Is a Markov chain, represented by its transition matrix, always a positive operator?
Let $\mathfrak{A}$ a finite-dimensional $C^*$-algebra. Then it is isomorphic to a direct sum of full matrix-algebras $M_{n_i}(\mathbb{C})$. For simplicity let's consider
$$\mathfrak{A} = M_n(\mathbb{C})$$
Is it true, and why(eventually) that any Markov chain $\Phi : \mathfrak{A} \rightarrow \mathfrak{A}$ (represented by its transition matrix) is a positive operator?(Is it also completely positive?)
EDIT: Consider the 3x3 matrix $$ \begin{bmatrix} a & b & 1-(a+b) \\\\ 0 & 0 & 1 \\\\ 0 & 1 & 0 \\\\ \end{bmatrix} $$
where $0 < a < 1$ and $0 \le b\le 1$.
Is this a positive map from $\mathbb{C}^3 \rightarrow \mathbb{C}^3$?
EDIT2:
It is actually positive, I'm not referring to the matrix itself, which is not positive since $-1$ is an eigenvalue. But it is positive in the sense that it preserves the cone of positive elements of $\mathbb{C}^3$, indeed, taking an element in the positive cone it can be written as $$\begin{bmatrix}|\lambda_1|^2\\ |\lambda_2|^2\\ |\lambda_3|^2 \end{bmatrix}$$
and applying such the matrix transformation to this vector returns an element of this kind (for second and third components is easy).

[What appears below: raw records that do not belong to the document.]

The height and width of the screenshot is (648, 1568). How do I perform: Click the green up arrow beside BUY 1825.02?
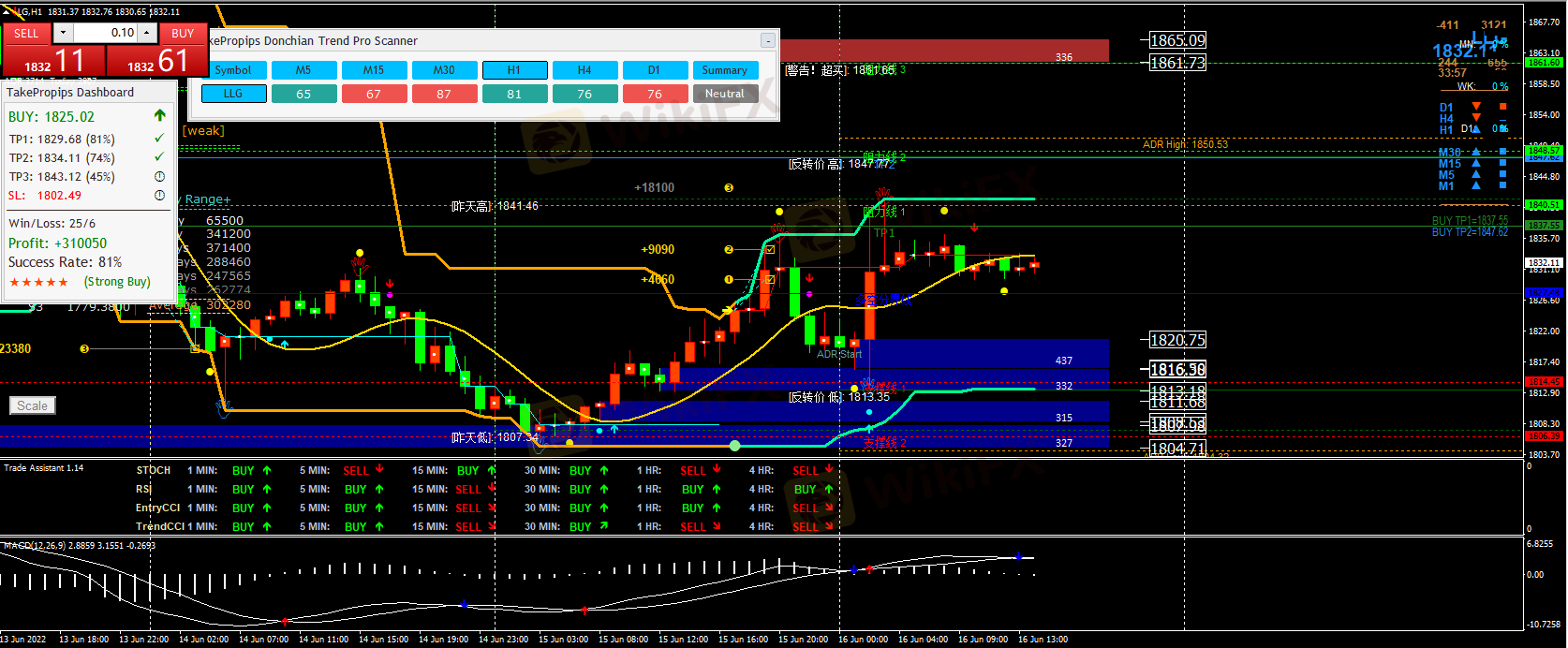pyautogui.click(x=159, y=116)
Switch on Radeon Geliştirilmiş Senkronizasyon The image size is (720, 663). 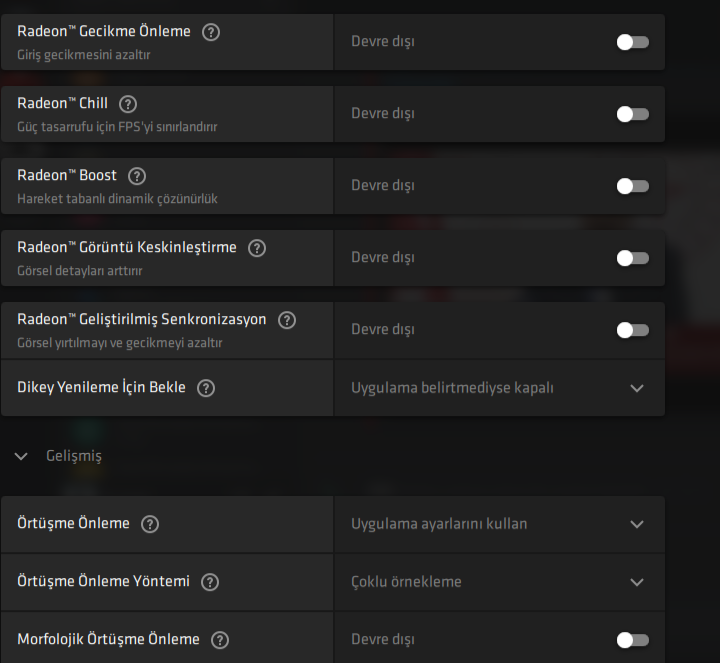coord(632,330)
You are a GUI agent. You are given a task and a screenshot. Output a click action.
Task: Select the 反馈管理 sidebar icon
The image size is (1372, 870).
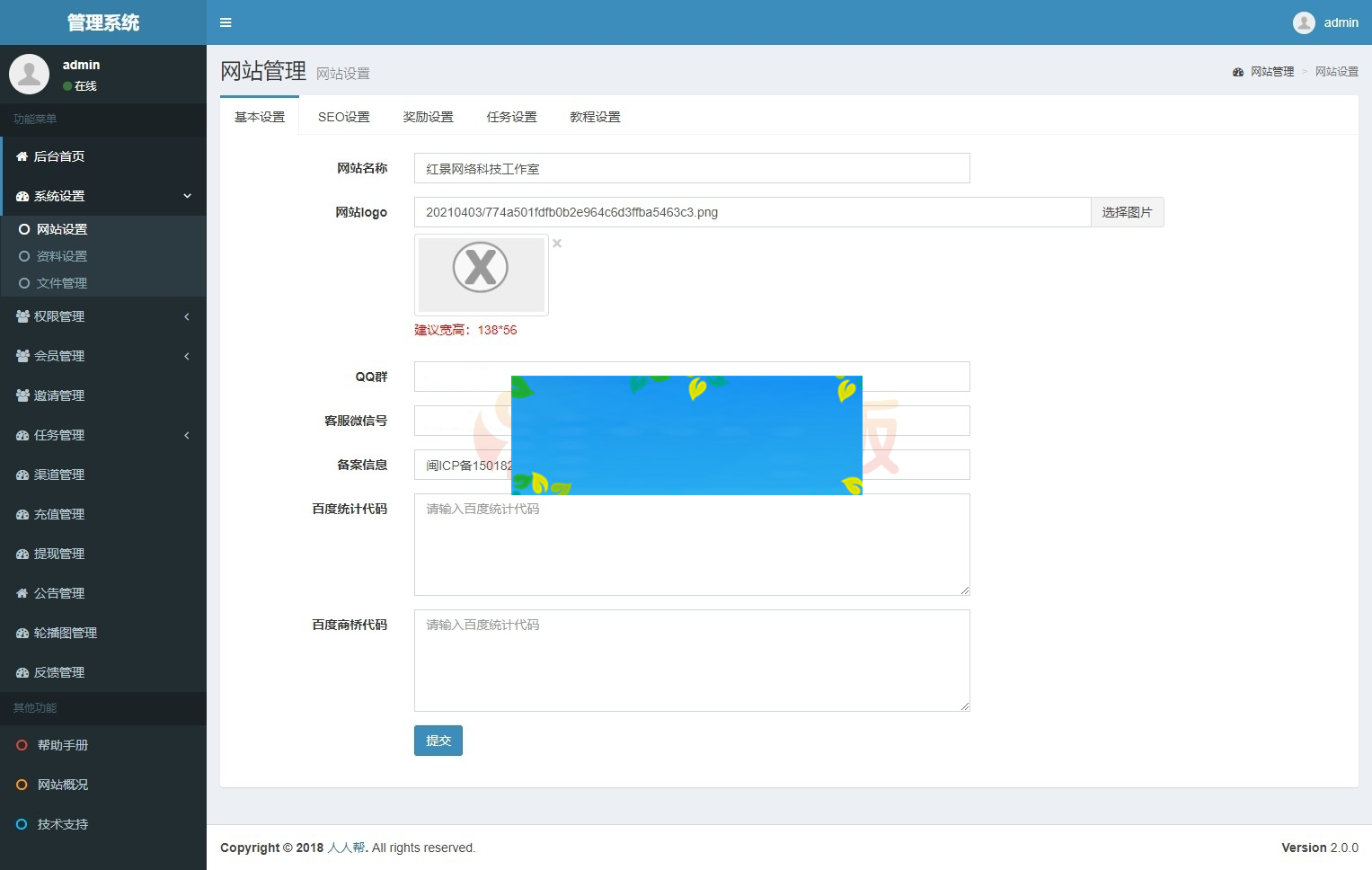pos(23,672)
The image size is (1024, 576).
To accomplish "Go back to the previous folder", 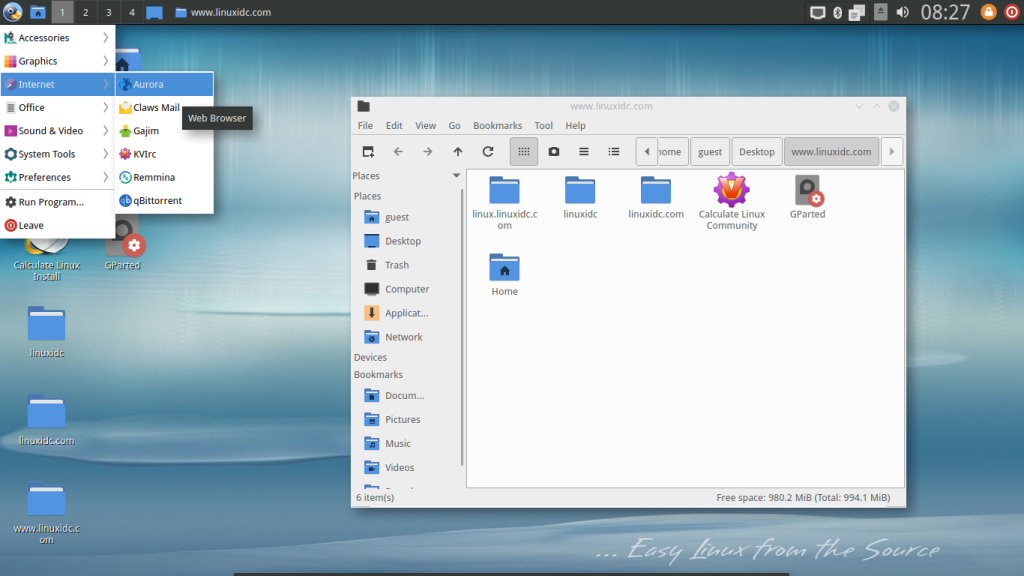I will coord(397,151).

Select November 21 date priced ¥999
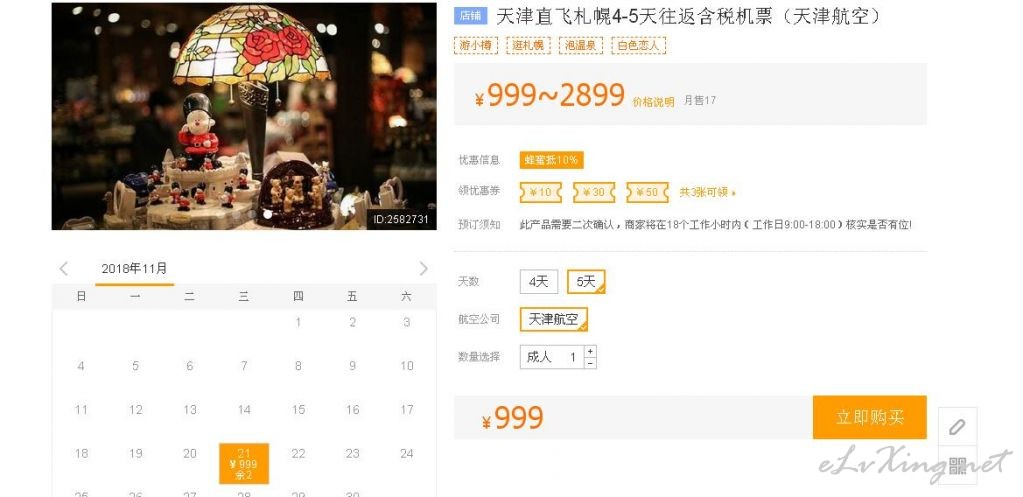244,464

Basically I was making confusion with the map itself and $C^*$-algebra element
If you thinking of $\mathbb C^3$ as a C$^*$-algebra, then yes. Positive elements in $\mathbb C^3$ are simply triples with non-negative entries. Any matrix with non-negative entries will then map positive elements to positive elements, so your matrix is positive as an operator on the algebra $\mathbb C^3$.
And it is completely positive, because positive maps between abelian C$^*$-algebras area automatically completely positive.